Peter Gwinn is an American comedy writer and improviser from Evanston, Illinois.  He attended Carleton College in Northfield, MN.  He was a member of The Second City Touring Company from 1997 to 2000. He has taught at both the I.O. and Upright Citizens Brigade theaters and is the founder of the musical improv group Baby Wants Candy.  He is the author of the 2003 book, Group Improvisation: The Manual of Ensemble Improv Games.  Gwinn was a staff writer for the TV political satire The Colbert Report until 2012-06-14.  He has made several on-screen appearances, as Jimmy the director, as a singer in a "Formula 401" sperm commercial and as a barbecue attendee.
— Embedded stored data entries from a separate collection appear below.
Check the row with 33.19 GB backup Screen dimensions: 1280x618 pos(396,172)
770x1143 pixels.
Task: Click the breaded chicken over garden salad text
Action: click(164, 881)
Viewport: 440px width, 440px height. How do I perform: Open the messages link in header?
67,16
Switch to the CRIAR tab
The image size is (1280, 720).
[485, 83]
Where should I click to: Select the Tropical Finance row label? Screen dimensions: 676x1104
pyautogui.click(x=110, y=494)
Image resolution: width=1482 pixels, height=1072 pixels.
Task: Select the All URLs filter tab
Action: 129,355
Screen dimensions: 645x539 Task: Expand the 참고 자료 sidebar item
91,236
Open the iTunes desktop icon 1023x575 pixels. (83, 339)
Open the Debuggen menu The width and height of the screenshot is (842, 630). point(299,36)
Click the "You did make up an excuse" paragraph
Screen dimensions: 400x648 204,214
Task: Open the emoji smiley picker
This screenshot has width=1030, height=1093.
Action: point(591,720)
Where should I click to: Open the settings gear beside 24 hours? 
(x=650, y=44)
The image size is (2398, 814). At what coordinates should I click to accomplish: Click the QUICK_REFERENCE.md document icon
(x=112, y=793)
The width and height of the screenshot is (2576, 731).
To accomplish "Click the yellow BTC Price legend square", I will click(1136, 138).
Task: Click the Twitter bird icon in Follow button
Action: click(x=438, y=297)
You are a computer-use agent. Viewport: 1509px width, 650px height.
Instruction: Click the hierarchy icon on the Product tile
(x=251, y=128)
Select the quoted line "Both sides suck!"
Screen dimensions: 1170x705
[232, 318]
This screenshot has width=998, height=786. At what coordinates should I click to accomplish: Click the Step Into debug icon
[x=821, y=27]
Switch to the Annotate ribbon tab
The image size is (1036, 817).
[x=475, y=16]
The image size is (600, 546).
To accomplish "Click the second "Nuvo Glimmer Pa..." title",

He has also written and appeared on the 2013 TV series Alpha House, produced by Amazon Studios.

Colbert announced in the final segment of his 2012-06-14 show that Gwinn was leaving the staff, giving no reason, but playing a clip package that ended with a stuffed effigy of Gwinn being thrown off the roof of the studio building, bouncing off a car into the street, and being run over by a minivan which backed up over the doll, twice, then drove away.

Gwinn now works for Wait Wait, Don’t Tell Me.

References

External links
 

Living people
American comedy writers
Carleton College alumni
Year of birth missing (living people)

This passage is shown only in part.